▶ **Direction**: Render every line of the listing below as a numbered list, omitting any blank lines.

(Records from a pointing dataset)
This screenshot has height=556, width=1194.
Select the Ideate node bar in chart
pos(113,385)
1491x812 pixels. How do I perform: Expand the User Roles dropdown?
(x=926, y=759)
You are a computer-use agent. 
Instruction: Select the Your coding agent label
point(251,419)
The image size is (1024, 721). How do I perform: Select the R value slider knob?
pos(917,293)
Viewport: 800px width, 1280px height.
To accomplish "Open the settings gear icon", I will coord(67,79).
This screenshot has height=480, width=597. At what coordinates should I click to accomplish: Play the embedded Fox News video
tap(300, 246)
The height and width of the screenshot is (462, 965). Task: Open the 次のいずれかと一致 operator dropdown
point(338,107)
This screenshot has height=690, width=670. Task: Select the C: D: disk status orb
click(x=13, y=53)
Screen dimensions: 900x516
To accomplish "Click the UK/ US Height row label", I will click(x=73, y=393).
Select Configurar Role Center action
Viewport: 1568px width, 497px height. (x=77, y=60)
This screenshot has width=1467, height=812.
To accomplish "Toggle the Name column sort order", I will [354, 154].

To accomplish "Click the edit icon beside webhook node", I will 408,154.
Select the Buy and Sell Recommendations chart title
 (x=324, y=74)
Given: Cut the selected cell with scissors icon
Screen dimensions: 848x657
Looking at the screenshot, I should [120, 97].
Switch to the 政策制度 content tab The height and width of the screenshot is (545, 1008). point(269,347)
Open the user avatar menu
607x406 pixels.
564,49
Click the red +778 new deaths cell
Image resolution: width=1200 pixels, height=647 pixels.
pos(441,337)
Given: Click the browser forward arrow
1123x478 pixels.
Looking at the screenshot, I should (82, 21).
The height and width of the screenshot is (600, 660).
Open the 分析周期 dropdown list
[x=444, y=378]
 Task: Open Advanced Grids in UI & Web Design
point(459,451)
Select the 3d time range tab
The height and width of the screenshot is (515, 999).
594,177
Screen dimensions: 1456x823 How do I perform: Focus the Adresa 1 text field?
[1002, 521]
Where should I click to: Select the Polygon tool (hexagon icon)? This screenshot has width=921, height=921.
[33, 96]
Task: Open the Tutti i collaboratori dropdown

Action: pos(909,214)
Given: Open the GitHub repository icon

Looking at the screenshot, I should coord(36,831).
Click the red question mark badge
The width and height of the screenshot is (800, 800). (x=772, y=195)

▶ **Correct result**:
1. This screenshot has height=556, width=1194.
2. Select the Ideate node bar in chart
3. pos(113,385)
4. 1491x812 pixels. How do I perform: Expand the User Roles dropdown?
5. (x=926, y=759)
6. You are a computer-use agent. 
7. Instruction: Select the Your coding agent label
8. point(251,419)
9. The image size is (1024, 721). How do I perform: Select the R value slider knob?
10. pos(917,293)
11. Viewport: 800px width, 1280px height.
12. To accomplish "Open the settings gear icon", I will coord(67,79).
13. This screenshot has height=480, width=597. At what coordinates should I click to accomplish: Play the embedded Fox News video
14. tap(300, 246)
15. The height and width of the screenshot is (462, 965). Task: Open the 次のいずれかと一致 operator dropdown
16. point(338,107)
17. This screenshot has height=690, width=670. Task: Select the C: D: disk status orb
18. click(x=13, y=53)
19. Screen dimensions: 900x516
20. To accomplish "Click the UK/ US Height row label", I will click(x=73, y=393).
21. Select Configurar Role Center action
22. Viewport: 1568px width, 497px height. (x=77, y=60)
23. This screenshot has width=1467, height=812.
24. To accomplish "Toggle the Name column sort order", I will [354, 154].
25. To accomplish "Click the edit icon beside webhook node", I will 408,154.
26. Select the Buy and Sell Recommendations chart title
27.  (x=324, y=74)
28. Given: Cut the selected cell with scissors icon
29. Screen dimensions: 848x657
30. Looking at the screenshot, I should [120, 97].
31. Switch to the 政策制度 content tab The height and width of the screenshot is (545, 1008). point(269,347)
32. Open the user avatar menu
33. 607x406 pixels.
34. 564,49
35. Click the red +778 new deaths cell
36. Image resolution: width=1200 pixels, height=647 pixels.
37. pos(441,337)
38. Given: Click the browser forward arrow
39. 1123x478 pixels.
40. Looking at the screenshot, I should (82, 21).
41. The height and width of the screenshot is (600, 660).
42. Open the 分析周期 dropdown list
43. [x=444, y=378]
44.  Task: Open Advanced Grids in UI & Web Design
45. point(459,451)
46. Select the 3d time range tab
47. The height and width of the screenshot is (515, 999).
48. 594,177
49. Screen dimensions: 1456x823 How do I perform: Focus the Adresa 1 text field?
50. [1002, 521]
51. Where should I click to: Select the Polygon tool (hexagon icon)? This screenshot has width=921, height=921.
52. [33, 96]
53. Task: Open the Tutti i collaboratori dropdown
54. Action: pos(909,214)
55. Given: Open the GitHub repository icon
56. Looking at the screenshot, I should coord(36,831).
57. Click the red question mark badge
58. The width and height of the screenshot is (800, 800). (x=772, y=195)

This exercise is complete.